Громко хлопнула доска на крыше и задребезжала мелкой дробью. Возле ног с шумом пронеслась скомканная газета. Снег хлопьями летел в лицо. Девочки встали спиной к ветру. Стояли рядом и молчали, пока не стихло.
— Хочешь, в ограде подожду или в сенях, — снова сказала Нинка.
— Иди сама, — повторила Любка.
— Меня заругают и выгонят. А ты маленькая, тебя не заругают.
Любка отвернулась, не желая слушать.
— Ну, если хочешь, пойдём домой, — равнодушно сказала Нинка, и, отойдя на два шага, добавила: — Мама умрёт — будешь знать.
Любка уставилась на сестру и долго молча таращила на неё глаза.
— Если мама умрёт, я сразу утоплюсь, а ты останешься одна, вот тогда будешь знать, — продолжала пугать Нинка.
Скривив губы в плаксивой гримасе, Любка подошла вплотную к калитке и стала дёргать за ремешок. Щеколда не поднималась. Нинка подошла и дёрнула ремешок со всей силы, открыла калитку. Вошли в ограду, робко осмотрелись по сторонам. Дверь в сени была открыта, внутри — темно. Девочки поднялись на крыльцо, и Нинка сказала:
— Иди. Попроси тётю Олю, как я тебя учила, и всё будет.
Любка, явно не желая иметь дело с тётей Олей и не желая возвращаться домой с пустыми руками, через силу сделала один шаг в темноту и остановилась. Нинка толкнула её в спину.
— Иди же. Ну чего ты?
… Ольга сидела на стуле в прихожей и вязала свитер из грубой серой пряжи. Рядом за столом сидел её сын Стасик, лет десяти вихрастый светловолосый мальчуган, — читал книжку.

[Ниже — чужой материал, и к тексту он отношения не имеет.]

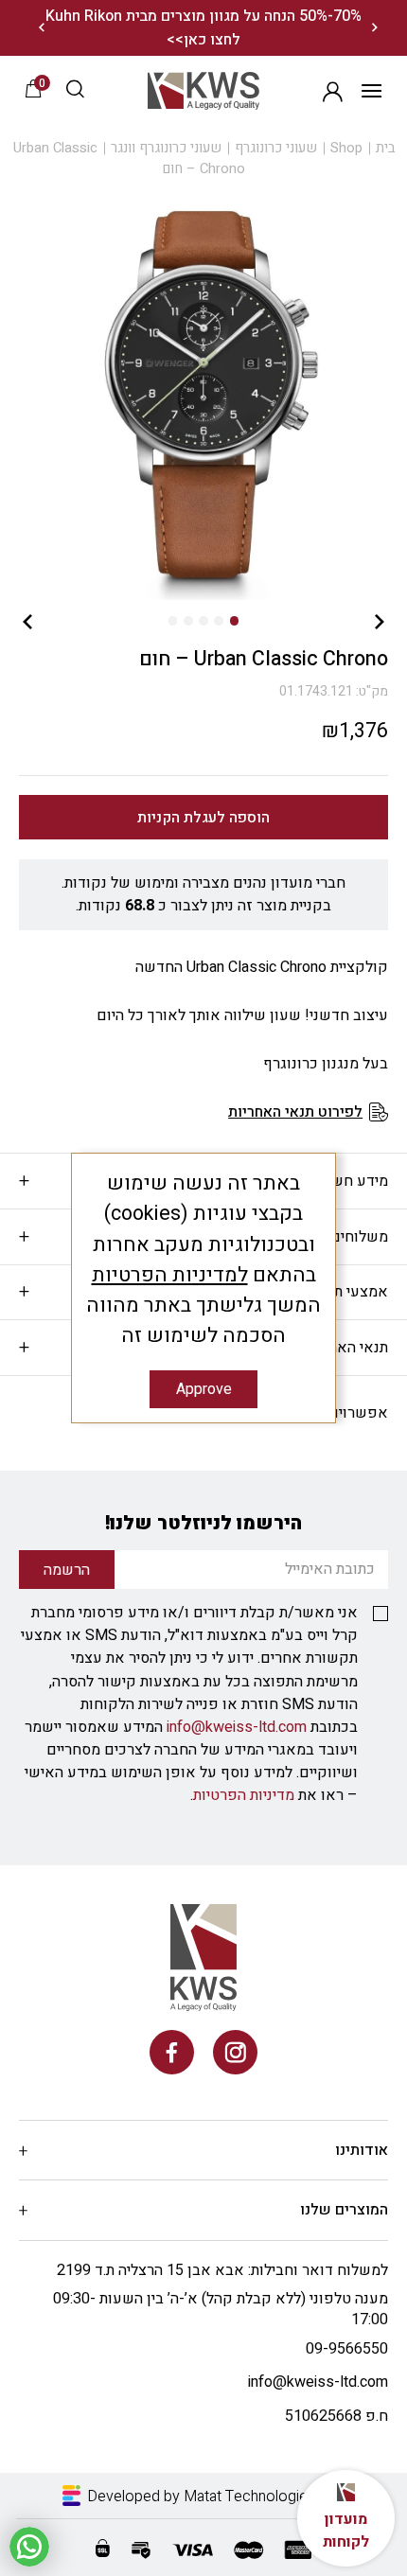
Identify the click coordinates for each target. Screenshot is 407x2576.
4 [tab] (188, 620)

Ольга первая услышала подозрительный шум в сенях и прислушалась.
— Кошка скребётся, что ли? — сказала она и обратилась к сыну: — Посмотри-ка кто там.
Стасик вышел из-за стола и открыл дверь. Увидел бледную девочку всю в снегу с хозяйственной сумкой в руках, шире распахнул дверь. Любка перешагнула порог и остановилась.
— Батюшки мои! — воскликнула Ольга и положила на стол моток пряжи и недоконченный свитер со спицами. Встала и подошла к девочке: — Ты что, за покупками? А чего ж в магазин не пришла?
Любка вместо ответа склонила голову так низко, что лица её не видно стало совсем.
— Магазин уже закрыт и опечатан. Я сейчас не буду открывать, — сказала продавщица.
Девочка молчала, втягивая голову в плечи.
— Ты что, язык проглотила? — Ольга осмотрела девочку с головы до ног. — В такую метель пришла и сказать ничего не хочешь?
Любка чуть-чуть приподняла голову, стряхнула варежкой рыхлый снег с плеч, с груди, с живота; на сером шерстяном платке он начал таять, и влага собралась капельками между ворсинок; на хозяйственной сумке, на чулках и красных поношенных ботинках лежал и висел белыми хлопьями, но Любка не стала его стряхивать.
Снова воцарилось молчание. Ольга и Стасик смотрели на незваную гостью, а гостья смотрела себе под ноги на вязаный из пряжи коврик, на котором уже образовалось пятно от растаявшего снега.